Pin the piece together to close up the boot, one edge against the other fig. 1. Do the same with the gabardine lining, fig 2, and then sew up the 2 parts. Open the pieces up at the seams and iron them, sliding them out, fig 3 & 4, (remind yourself of the technical terms here). Next, insert one part of the boot into the other, one edge against the other fig 4. Make sure the different points of the boot coincide with each other – heel, harness section etc, with the help of pins fig. 5. Then, on the Front part (indicated on the template) sandwich in the elastic and pin it together fig.6 – do the same on the other side fig 7. Sew them together, cutting slits into the curved bits, open out the corners, open the seams and smooth this over, fig. 8.
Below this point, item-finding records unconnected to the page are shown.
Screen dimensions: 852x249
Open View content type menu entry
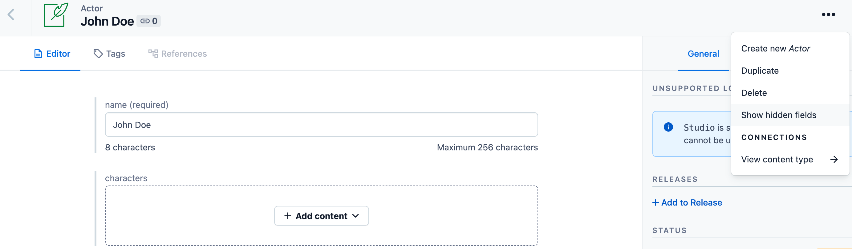tap(777, 160)
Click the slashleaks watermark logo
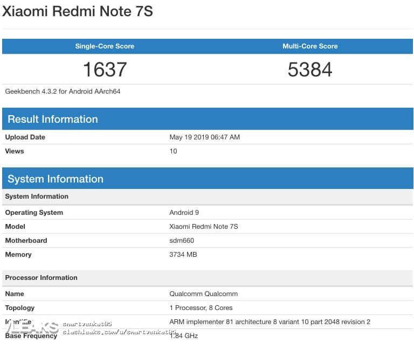 32,327
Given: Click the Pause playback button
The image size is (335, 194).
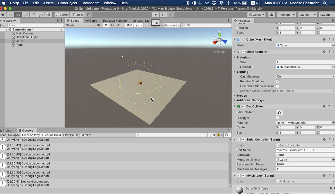Looking at the screenshot, I should [x=163, y=15].
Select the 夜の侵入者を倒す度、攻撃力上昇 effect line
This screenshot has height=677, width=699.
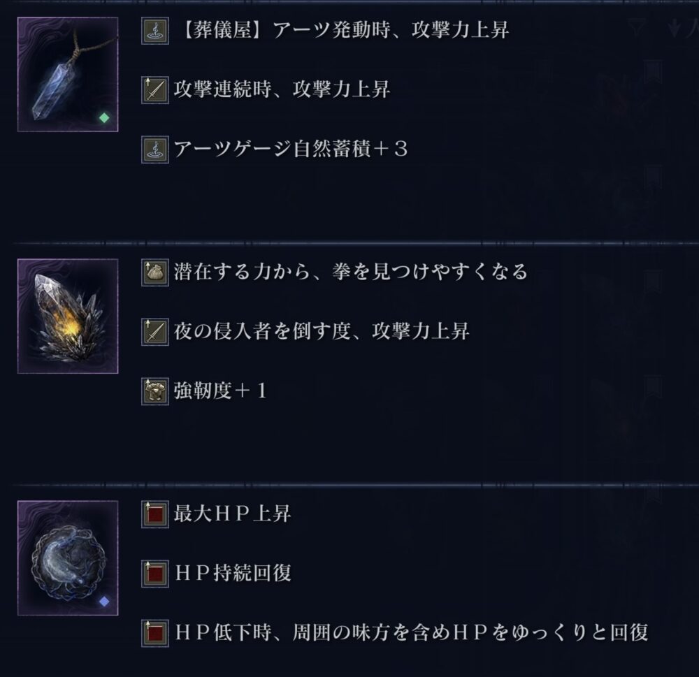[x=322, y=331]
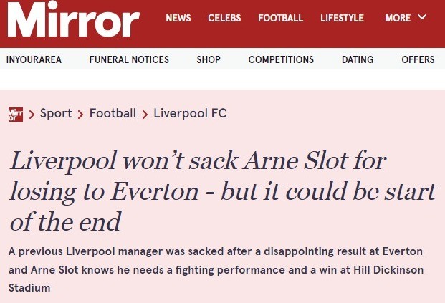Click the SHOP link
The width and height of the screenshot is (445, 303).
click(x=209, y=60)
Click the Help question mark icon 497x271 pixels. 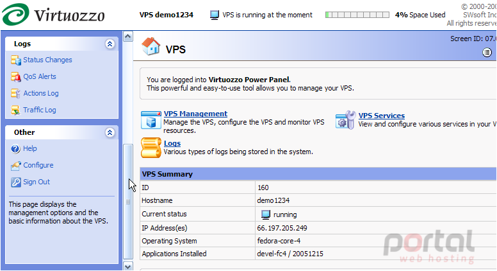[x=15, y=149]

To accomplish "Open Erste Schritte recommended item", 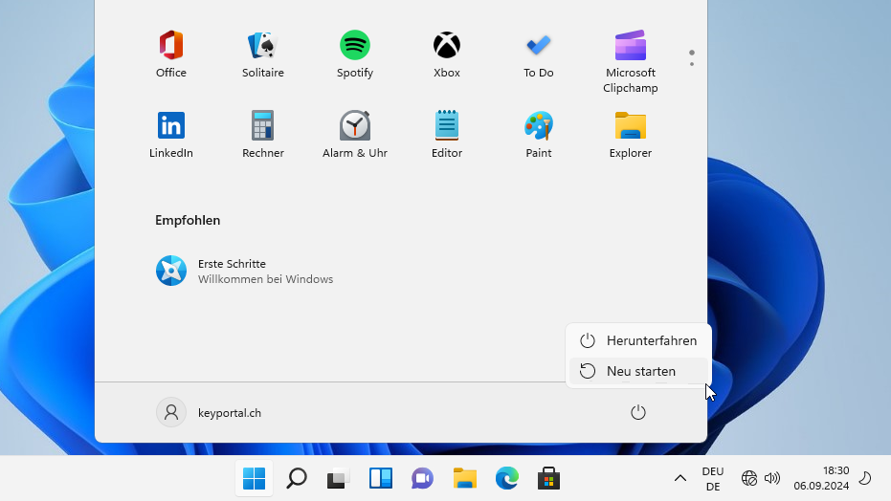I will point(244,272).
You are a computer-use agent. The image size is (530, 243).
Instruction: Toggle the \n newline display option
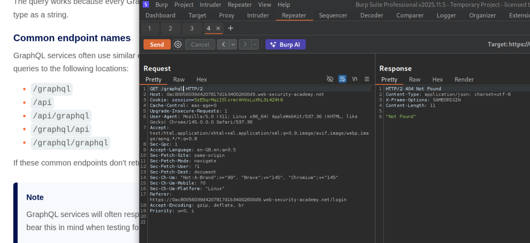click(x=355, y=79)
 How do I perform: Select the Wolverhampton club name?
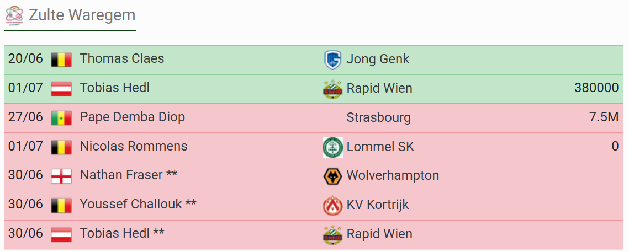(393, 175)
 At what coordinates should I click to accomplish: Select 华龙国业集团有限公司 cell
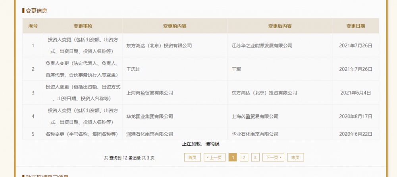(x=150, y=116)
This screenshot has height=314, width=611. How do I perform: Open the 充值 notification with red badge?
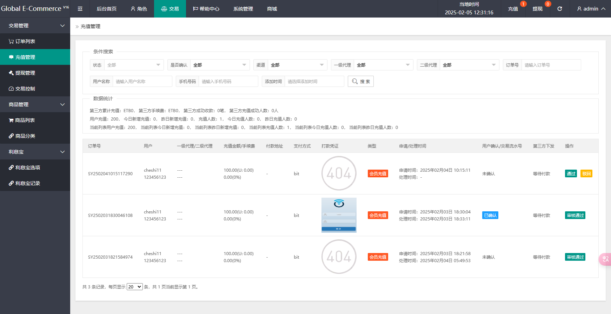coord(513,9)
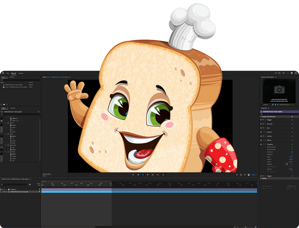
Task: Open the export/share icon at top right
Action: [296, 73]
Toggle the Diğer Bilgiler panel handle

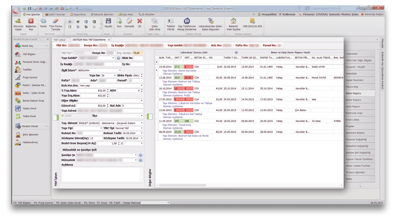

Re-insert the lining in the leather boot – fig. 1. Then to close up the boot, make two small folds around the whole circumference of the two parts, and fix one against the other with some pins fig. 2 & 3. Take a leather needle and the cord and sew around by hand, to fix the outside and the lining together fig. 4. Start again from the beginning for the second boot – you could do them at the same time if you want, hey, I’m easy, anything goes! fig. 5. Then put your boot into this leather ‘gaiter’ fig. 6, and hook them together with the help of the elastic, fig. 7. I know what you’re thinking…’but then we have to walk on the elastic?’ Yup…it’s really not that scary guys. I’ve been using mine for a week now, test-drive after test-drive…and still no sign of breaking! Anyway, if it does break I’ll just change the elastic…it’s a small detail!
And TA-DA! If you religiously follow all these steps you’ll see it’s really not so complicated!